CAATSA yaptırımları böyle bir Türkiye’ye karşı uygulanmaktadır. CAATSA yaptırımları Türkiye’nin tutumunun bir nedeni olduğu gibi, Türkiye’de Amerikan karşıtlığını daha da çok arttıracak sonuçlara yol açacaktır. CAATSA’ya karşı en net tutum İncirlik, Kürecik vb. üsleri Amerika’ya kapatmak, NATO’dan çıkmak ve Rusya, Çin gibi ülkelerle Doğu Akdeniz’de ortak tatbikat yapmak olacaktır.
Bugünkü yaptırımlar ve devletimizin yaptırımlara karşı tavrı, 1960’lardan 1970’lerden çok farklıdır. Bugün Türkiye önceki süreçlerden farklı olarak yaptırımlara, Batı’dan kopma iradesiyle karşılık vermektedir. Vatan Partisi bu yaptırımlara karşılık NATO’dan çıkma ve İncirlik’i kapatma çağrısı da yapmıştır. Bu adım stratejik bir karardır ve sonuçları itibariyle bir daha 12 Martların, 12 Eylüllerin, Ergenekonların ve 15 Temmuzların yaşanmayacağı bir Türkiye yaratacaktır.
DİPNOT:
1) 2. Dünya Savaşı’nın bitmesiyle Amerika-SSCB rekabeti başladı. Türkiye bu saflaşmada Amerika’dan yana tavır aldı ve Batı Kampı’na katıldı. Dönemin CHP Hükümeti’nin genç bakanı Nihat Erim ise bu süreci Küçük Amerika olacağız diyerek özetledi. Demokrat Parti, Türkiye’yi NATO’ya sokarak bu programı aynen devam ettirdi.
2)1963 yılında Kıbrıs’ta, Rumlar tarafından Türklere saldırı başlatıldı. Türkiye ise bu duruma kayıtsız kalmayarak Kıbrıs’a müdahale etme seçeneğini gündeme getirdi. Dönemin ABD Başkanı 1964 yılında İsmet İnönü’ye yazdığı mektubunda diplomatik nezaketlere aykırı olarak saldırgan bir üslüpla böyle bir müdahalede Türkiye’ye yardım etmeyeceklerini ve tavır alacaklarını ifade etti. Bu mektup Türkiye’de yükselen Amerika karşıtlığını daha da derinleşmesini sağlamıştır.
3) Cüneyt Akalın, ABD ve Türkiye-2 Yumuşama Yılları(1961/1989), Kaynak Yayınları, Nisan 2011, s. 177-181.

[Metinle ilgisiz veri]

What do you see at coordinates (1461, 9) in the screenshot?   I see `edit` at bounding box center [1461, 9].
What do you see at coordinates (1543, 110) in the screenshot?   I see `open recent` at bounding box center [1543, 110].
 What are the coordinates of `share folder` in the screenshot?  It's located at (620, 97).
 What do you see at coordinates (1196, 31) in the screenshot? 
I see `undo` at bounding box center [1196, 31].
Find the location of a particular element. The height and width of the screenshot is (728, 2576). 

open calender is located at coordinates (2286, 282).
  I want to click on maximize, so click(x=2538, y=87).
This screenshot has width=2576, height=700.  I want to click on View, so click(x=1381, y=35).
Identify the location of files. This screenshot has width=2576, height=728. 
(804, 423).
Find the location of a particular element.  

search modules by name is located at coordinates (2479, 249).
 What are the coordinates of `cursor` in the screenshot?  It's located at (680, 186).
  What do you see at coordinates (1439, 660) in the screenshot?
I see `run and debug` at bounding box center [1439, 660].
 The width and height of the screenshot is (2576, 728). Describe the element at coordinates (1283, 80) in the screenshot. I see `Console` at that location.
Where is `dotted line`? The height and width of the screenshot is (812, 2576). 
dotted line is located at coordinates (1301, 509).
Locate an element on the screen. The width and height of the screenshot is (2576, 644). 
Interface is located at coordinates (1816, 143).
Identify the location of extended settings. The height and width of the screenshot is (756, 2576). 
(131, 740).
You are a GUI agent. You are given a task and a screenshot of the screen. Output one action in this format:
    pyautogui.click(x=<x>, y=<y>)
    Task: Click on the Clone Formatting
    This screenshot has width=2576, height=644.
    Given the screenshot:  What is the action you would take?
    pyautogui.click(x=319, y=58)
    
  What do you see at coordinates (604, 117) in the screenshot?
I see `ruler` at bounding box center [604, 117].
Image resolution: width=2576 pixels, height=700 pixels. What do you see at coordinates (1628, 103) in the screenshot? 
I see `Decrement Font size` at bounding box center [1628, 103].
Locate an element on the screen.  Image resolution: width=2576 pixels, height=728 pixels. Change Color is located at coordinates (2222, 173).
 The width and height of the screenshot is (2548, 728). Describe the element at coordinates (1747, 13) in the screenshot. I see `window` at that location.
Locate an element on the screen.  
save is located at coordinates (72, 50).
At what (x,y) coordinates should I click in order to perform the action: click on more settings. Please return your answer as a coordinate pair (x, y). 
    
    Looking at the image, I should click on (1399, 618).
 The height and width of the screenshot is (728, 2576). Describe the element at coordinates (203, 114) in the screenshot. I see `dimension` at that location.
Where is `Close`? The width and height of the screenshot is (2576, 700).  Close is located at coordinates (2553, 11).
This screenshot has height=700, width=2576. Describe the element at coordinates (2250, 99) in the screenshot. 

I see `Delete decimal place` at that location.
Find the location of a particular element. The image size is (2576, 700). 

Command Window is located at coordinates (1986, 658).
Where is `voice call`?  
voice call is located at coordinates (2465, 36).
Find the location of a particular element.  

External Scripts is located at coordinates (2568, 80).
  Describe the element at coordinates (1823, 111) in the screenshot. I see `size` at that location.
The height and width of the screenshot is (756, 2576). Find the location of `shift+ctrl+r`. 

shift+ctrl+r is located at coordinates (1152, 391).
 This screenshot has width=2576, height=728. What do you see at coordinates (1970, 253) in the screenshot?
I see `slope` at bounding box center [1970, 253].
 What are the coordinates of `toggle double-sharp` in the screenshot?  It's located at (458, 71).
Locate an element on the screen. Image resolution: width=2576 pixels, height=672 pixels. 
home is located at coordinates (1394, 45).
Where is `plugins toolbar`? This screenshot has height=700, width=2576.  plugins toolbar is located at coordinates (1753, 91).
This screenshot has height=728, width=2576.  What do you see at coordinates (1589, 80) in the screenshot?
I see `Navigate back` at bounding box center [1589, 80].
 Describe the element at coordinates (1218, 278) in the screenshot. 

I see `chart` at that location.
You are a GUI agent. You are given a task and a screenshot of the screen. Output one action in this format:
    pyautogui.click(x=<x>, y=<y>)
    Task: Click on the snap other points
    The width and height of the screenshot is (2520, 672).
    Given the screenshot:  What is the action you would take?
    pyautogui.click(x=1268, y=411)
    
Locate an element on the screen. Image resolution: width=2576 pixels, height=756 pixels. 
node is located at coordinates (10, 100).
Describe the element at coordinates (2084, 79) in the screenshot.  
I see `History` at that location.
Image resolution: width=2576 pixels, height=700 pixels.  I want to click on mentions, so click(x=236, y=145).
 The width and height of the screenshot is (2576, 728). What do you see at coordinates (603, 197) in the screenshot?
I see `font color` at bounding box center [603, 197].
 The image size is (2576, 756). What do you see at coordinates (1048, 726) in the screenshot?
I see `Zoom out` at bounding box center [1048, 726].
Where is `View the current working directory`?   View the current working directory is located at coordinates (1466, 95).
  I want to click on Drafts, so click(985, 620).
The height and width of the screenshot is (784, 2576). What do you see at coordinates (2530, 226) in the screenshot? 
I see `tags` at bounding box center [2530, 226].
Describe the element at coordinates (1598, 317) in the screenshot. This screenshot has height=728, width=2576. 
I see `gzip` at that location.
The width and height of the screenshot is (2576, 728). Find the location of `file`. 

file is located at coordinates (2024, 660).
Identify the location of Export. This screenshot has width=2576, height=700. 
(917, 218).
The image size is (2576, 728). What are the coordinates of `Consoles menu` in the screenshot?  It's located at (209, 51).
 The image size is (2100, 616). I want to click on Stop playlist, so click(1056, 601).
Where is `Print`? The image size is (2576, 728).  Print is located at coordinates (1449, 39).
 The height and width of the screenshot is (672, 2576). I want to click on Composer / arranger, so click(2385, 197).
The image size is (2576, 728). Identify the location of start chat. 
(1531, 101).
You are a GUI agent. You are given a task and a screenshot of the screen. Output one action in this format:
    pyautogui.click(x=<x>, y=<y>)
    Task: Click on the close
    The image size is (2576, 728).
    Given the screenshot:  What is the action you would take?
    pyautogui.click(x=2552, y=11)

4) Başbakan İsmet İnönü Johnson mektubundan önce, New York Tımes’a verdiği bir demeçte ‘’Yeni Bir Dünya Kurulur Türkiye de o dünya da yerini alır’’ sözleriyle Amerikan Politikalarına tavır göstermiştir. (a.g.e, s.107)
5) Sadık Erdaş, Hükümet Programlarında ve Program Müzakerelerinde Dış Politika (1920-1980), Siyasal Kitabevi, Ekim 2018 Ankara.